• INPUT MATERIAL:

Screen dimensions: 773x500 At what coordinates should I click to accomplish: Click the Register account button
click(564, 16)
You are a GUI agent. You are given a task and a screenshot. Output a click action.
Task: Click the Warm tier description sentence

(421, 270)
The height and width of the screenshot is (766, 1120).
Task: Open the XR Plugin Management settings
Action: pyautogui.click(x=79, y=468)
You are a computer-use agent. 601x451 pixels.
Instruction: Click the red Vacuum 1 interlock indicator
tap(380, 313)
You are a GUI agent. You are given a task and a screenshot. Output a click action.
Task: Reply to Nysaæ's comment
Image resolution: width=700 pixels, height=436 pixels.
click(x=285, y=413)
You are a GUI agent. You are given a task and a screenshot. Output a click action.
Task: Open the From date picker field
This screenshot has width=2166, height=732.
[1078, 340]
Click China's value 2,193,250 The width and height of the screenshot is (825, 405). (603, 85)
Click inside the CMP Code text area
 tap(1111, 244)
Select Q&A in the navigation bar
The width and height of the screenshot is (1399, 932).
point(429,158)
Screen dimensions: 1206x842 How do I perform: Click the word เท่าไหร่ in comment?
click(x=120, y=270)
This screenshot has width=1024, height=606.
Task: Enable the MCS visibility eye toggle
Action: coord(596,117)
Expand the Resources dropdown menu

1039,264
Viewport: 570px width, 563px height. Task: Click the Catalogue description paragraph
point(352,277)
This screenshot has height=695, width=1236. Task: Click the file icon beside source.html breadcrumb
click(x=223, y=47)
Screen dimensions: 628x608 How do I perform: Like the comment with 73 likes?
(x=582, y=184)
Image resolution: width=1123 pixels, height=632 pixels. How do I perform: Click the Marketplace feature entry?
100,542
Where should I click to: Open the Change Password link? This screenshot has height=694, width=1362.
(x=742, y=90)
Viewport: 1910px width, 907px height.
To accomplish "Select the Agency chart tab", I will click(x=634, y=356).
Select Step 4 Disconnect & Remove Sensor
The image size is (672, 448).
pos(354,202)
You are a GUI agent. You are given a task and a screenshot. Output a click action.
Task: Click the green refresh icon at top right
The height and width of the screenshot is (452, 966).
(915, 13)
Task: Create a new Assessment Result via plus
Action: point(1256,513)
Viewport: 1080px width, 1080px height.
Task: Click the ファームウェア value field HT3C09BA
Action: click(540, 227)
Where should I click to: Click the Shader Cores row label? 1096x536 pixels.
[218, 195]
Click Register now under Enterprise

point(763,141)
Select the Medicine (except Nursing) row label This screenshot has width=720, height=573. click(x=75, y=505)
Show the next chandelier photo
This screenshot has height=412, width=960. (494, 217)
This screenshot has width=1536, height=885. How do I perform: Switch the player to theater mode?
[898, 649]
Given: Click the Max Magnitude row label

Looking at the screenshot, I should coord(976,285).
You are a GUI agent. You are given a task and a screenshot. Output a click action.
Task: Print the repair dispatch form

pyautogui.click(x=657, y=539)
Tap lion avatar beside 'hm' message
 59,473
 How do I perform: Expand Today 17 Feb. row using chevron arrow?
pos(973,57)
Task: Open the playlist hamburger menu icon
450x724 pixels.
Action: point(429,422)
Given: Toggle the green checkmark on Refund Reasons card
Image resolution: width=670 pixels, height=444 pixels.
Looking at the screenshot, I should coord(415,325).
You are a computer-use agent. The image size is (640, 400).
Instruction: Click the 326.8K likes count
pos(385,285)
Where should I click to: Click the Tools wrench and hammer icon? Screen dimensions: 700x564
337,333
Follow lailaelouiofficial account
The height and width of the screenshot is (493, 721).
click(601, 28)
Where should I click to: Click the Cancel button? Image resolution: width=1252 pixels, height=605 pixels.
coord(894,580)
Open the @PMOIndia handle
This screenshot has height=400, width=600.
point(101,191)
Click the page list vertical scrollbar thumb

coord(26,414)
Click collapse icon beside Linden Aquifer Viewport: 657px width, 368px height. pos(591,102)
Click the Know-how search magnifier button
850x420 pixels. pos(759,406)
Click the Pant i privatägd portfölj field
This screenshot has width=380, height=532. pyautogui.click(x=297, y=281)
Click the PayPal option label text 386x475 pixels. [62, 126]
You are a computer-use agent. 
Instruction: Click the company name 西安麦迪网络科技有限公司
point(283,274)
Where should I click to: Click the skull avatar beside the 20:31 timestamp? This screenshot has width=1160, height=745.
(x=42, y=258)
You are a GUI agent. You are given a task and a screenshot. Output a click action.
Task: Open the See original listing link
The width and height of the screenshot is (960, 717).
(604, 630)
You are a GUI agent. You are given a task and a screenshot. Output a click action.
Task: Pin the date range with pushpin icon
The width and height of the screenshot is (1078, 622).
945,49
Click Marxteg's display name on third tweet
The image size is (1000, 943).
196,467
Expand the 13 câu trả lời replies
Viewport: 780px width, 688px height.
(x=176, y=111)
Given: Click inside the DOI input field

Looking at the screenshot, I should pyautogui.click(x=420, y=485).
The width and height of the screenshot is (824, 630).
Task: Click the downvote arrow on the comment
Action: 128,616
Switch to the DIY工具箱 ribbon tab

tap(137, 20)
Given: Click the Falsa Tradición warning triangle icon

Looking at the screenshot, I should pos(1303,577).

• WHAT THIS TASK INVOLVES: Every single entry above has to be copied exactly.

• SOLUTION FOR THIS EXERCISE:
Screen dimensions: 773x500 At what coordinates should I click to accomplish: Click the Register account button
click(564, 16)
You are a GUI agent. You are given a task and a screenshot. Output a click action.
Task: Click the Warm tier description sentence

(421, 270)
The height and width of the screenshot is (766, 1120).
Task: Open the XR Plugin Management settings
Action: pyautogui.click(x=79, y=468)
You are a computer-use agent. 601x451 pixels.
Instruction: Click the red Vacuum 1 interlock indicator
tap(380, 313)
You are a GUI agent. You are given a task and a screenshot. Output a click action.
Task: Reply to Nysaæ's comment
Image resolution: width=700 pixels, height=436 pixels.
click(x=285, y=413)
You are a GUI agent. You are given a task and a screenshot. Output a click action.
Task: Open the From date picker field
This screenshot has width=2166, height=732.
[1078, 340]
Click China's value 2,193,250 The width and height of the screenshot is (825, 405). (603, 85)
Click inside the CMP Code text area
 tap(1111, 244)
Select Q&A in the navigation bar
The width and height of the screenshot is (1399, 932).
point(429,158)
Screen dimensions: 1206x842 How do I perform: Click the word เท่าไหร่ in comment?
click(x=120, y=270)
This screenshot has width=1024, height=606.
Task: Enable the MCS visibility eye toggle
Action: coord(596,117)
Expand the Resources dropdown menu

1039,264
Viewport: 570px width, 563px height. Task: Click the Catalogue description paragraph
point(352,277)
This screenshot has height=695, width=1236. Task: Click the file icon beside source.html breadcrumb
click(x=223, y=47)
Screen dimensions: 628x608 How do I perform: Like the comment with 73 likes?
(x=582, y=184)
Image resolution: width=1123 pixels, height=632 pixels. How do I perform: Click the Marketplace feature entry?
100,542
Where should I click to: Open the Change Password link? This screenshot has height=694, width=1362.
(x=742, y=90)
Viewport: 1910px width, 907px height.
To accomplish "Select the Agency chart tab", I will click(x=634, y=356).
Select Step 4 Disconnect & Remove Sensor
The image size is (672, 448).
pos(354,202)
You are a GUI agent. You are given a task and a screenshot. Output a click action.
Task: Click the green refresh icon at top right
The height and width of the screenshot is (452, 966).
(915, 13)
Task: Create a new Assessment Result via plus
Action: point(1256,513)
Viewport: 1080px width, 1080px height.
Task: Click the ファームウェア value field HT3C09BA
Action: click(540, 227)
Where should I click to: Click the Shader Cores row label? 1096x536 pixels.
[218, 195]
Click Register now under Enterprise

point(763,141)
Select the Medicine (except Nursing) row label This screenshot has width=720, height=573. click(x=75, y=505)
Show the next chandelier photo
This screenshot has height=412, width=960. (494, 217)
This screenshot has width=1536, height=885. How do I perform: Switch the player to theater mode?
[898, 649]
Given: Click the Max Magnitude row label

Looking at the screenshot, I should coord(976,285).
You are a GUI agent. You are given a task and a screenshot. Output a click action.
Task: Print the repair dispatch form

pyautogui.click(x=657, y=539)
Tap lion avatar beside 'hm' message
 59,473
 How do I perform: Expand Today 17 Feb. row using chevron arrow?
pos(973,57)
Task: Open the playlist hamburger menu icon
450x724 pixels.
Action: point(429,422)
Given: Toggle the green checkmark on Refund Reasons card
Image resolution: width=670 pixels, height=444 pixels.
Looking at the screenshot, I should coord(415,325).
You are a computer-use agent. The image size is (640, 400).
Instruction: Click the 326.8K likes count
pos(385,285)
Where should I click to: Click the Tools wrench and hammer icon? Screen dimensions: 700x564
337,333
Follow lailaelouiofficial account
The height and width of the screenshot is (493, 721).
click(601, 28)
Where should I click to: Click the Cancel button? Image resolution: width=1252 pixels, height=605 pixels.
coord(894,580)
Open the @PMOIndia handle
This screenshot has height=400, width=600.
point(101,191)
Click the page list vertical scrollbar thumb

coord(26,414)
Click collapse icon beside Linden Aquifer Viewport: 657px width, 368px height. pos(591,102)
Click the Know-how search magnifier button
850x420 pixels. pos(759,406)
Click the Pant i privatägd portfölj field
This screenshot has width=380, height=532. pyautogui.click(x=297, y=281)
Click the PayPal option label text 386x475 pixels. [62, 126]
You are a computer-use agent. 
Instruction: Click the company name 西安麦迪网络科技有限公司
point(283,274)
Where should I click to: Click the skull avatar beside the 20:31 timestamp? This screenshot has width=1160, height=745.
(x=42, y=258)
You are a GUI agent. You are given a task and a screenshot. Output a click action.
Task: Open the See original listing link
The width and height of the screenshot is (960, 717).
(604, 630)
You are a GUI agent. You are given a task and a screenshot. Output a click action.
Task: Pin the date range with pushpin icon
The width and height of the screenshot is (1078, 622).
945,49
Click Marxteg's display name on third tweet
The image size is (1000, 943).
196,467
Expand the 13 câu trả lời replies
Viewport: 780px width, 688px height.
(x=176, y=111)
Given: Click inside the DOI input field

Looking at the screenshot, I should pyautogui.click(x=420, y=485).
The width and height of the screenshot is (824, 630).
Task: Click the downvote arrow on the comment
Action: 128,616
Switch to the DIY工具箱 ribbon tab

tap(137, 20)
Given: Click the Falsa Tradición warning triangle icon

Looking at the screenshot, I should pos(1303,577).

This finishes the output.